Tony Cascarino, another stalwart servant of the Republic, outstayed his welcome as an international footballer by persisting until the age of 37, at least three or four years past the point where he had anything of note to offer, to the point where the sight of the big man being wheeled off the bench became something of a black joke to feed fans’ infinite capacity for gallows humour, rather than inspiring hope and optimism of any kind. It would be sad to see Robbie go the same way after all the wonderful things he has done for us down the years, and though he retains some value as an executioner against cannon-fodder teams or (less obviously) a half-hour option off the bench against decent ones, the prospect of him leading Ireland’s line at a major finals next summer, weeks from his 37th birthday, simply doesn’t bear thinking about.
And so, onto Scotland, who visit the Aviva in June.

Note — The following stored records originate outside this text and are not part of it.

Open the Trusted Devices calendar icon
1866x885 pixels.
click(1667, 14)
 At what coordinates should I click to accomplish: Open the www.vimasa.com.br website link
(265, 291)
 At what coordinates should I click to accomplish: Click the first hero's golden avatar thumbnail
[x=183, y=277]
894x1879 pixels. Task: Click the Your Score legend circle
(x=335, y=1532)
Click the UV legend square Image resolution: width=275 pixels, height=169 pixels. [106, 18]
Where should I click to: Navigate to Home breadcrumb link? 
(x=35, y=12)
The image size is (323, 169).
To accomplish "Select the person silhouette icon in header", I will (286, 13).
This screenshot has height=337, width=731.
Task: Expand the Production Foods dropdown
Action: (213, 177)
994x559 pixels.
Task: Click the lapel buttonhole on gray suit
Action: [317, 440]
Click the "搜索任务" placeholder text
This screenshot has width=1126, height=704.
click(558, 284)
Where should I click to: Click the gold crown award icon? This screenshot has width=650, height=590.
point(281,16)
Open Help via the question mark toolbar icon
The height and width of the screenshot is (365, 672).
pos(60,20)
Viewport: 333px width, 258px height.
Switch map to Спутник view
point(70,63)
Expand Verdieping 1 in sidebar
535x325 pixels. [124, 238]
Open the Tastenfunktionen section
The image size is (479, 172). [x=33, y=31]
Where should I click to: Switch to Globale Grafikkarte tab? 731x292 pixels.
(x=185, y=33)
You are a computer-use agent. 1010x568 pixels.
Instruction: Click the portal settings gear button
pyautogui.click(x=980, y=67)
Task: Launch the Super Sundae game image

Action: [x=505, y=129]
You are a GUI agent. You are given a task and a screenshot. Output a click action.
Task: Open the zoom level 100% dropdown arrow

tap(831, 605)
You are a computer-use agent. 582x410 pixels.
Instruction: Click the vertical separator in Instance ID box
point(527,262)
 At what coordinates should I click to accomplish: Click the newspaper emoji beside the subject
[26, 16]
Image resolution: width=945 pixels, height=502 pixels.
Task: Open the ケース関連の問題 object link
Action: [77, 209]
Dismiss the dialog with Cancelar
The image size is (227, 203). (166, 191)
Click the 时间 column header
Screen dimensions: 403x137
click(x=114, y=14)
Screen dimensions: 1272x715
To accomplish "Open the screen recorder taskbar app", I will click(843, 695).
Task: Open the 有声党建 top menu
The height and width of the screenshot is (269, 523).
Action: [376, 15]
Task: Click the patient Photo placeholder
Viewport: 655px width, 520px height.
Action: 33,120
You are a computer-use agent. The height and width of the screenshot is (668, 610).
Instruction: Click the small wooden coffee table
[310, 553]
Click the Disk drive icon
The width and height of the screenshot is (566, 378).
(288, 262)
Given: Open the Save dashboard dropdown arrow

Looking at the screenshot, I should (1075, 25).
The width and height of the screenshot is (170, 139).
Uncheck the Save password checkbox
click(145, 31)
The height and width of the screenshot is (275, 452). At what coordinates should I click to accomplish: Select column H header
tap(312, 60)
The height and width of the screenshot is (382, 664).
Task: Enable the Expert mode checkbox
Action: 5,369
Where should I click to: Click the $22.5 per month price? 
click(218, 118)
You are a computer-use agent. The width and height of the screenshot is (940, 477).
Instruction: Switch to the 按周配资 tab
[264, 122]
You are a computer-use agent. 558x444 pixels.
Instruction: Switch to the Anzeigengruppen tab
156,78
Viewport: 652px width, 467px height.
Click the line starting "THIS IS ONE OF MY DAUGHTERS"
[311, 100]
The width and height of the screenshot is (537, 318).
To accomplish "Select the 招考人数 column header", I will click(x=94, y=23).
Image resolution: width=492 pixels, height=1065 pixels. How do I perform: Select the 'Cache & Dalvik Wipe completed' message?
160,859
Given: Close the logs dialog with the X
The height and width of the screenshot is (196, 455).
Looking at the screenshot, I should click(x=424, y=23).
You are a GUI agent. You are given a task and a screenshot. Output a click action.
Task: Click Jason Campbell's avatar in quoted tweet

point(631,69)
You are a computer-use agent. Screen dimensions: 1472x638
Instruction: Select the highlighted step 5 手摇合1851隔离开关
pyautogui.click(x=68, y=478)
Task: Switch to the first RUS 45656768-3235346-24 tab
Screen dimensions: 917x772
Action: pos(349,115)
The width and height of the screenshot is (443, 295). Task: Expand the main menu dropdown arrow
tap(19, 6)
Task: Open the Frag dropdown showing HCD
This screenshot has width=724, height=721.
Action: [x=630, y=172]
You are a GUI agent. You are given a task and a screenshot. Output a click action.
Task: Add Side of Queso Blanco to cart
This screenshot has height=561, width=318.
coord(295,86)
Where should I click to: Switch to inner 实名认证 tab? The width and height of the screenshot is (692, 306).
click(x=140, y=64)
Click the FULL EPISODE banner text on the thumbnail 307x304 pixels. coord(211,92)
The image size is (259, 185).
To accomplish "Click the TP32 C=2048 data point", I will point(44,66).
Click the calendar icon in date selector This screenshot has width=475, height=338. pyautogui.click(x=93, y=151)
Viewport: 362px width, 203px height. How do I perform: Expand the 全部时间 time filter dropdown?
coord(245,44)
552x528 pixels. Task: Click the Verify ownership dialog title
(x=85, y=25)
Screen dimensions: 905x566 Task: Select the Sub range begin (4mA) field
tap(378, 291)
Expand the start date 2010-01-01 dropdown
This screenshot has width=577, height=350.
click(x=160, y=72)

It is intensely irritating that the gaps between fixtures at international level are so bloody long: you sense the players would be more than happy to play the game next week. June also happens to be the time of year when the players are invariably at their most battle-weary and least sharp, after many months of gruelling combat with their clubs, and in recent years there has tended to be a rash of unexpected withdrawals, with some of our less devoted servants pleading that an itchy toenail renders them unfit for battle. It could happen again, but this looks on Sunday’s evidence to be a group of lads very much committed to the cause, as devoted as any fan, in no sense going through the motions.
There was nothing of note to be learned from Scotland’s 6-1 jogtrot against plucky Gibraltar, whose manager may be starting to have cause to review his pre-tournament declaration that their one and only aim was to qualify for the Euros. The suspicion here is that Ireland at our best have a higher ceiling of performance than our Celtic cousins, but the evidence of last November’s get-together at Parkheed would contradict that.
So, onward we match, not out of it by any means, not exactly setting the world on fire either, with five games left to decide our fate (or possibly seven, if you take the view that our likeliest finishing position is third place, condemning us to the agonies of yet another play-off). This will go right down to the death; and all we can do is steel ourselves, and keep the faith. Vive la Republique.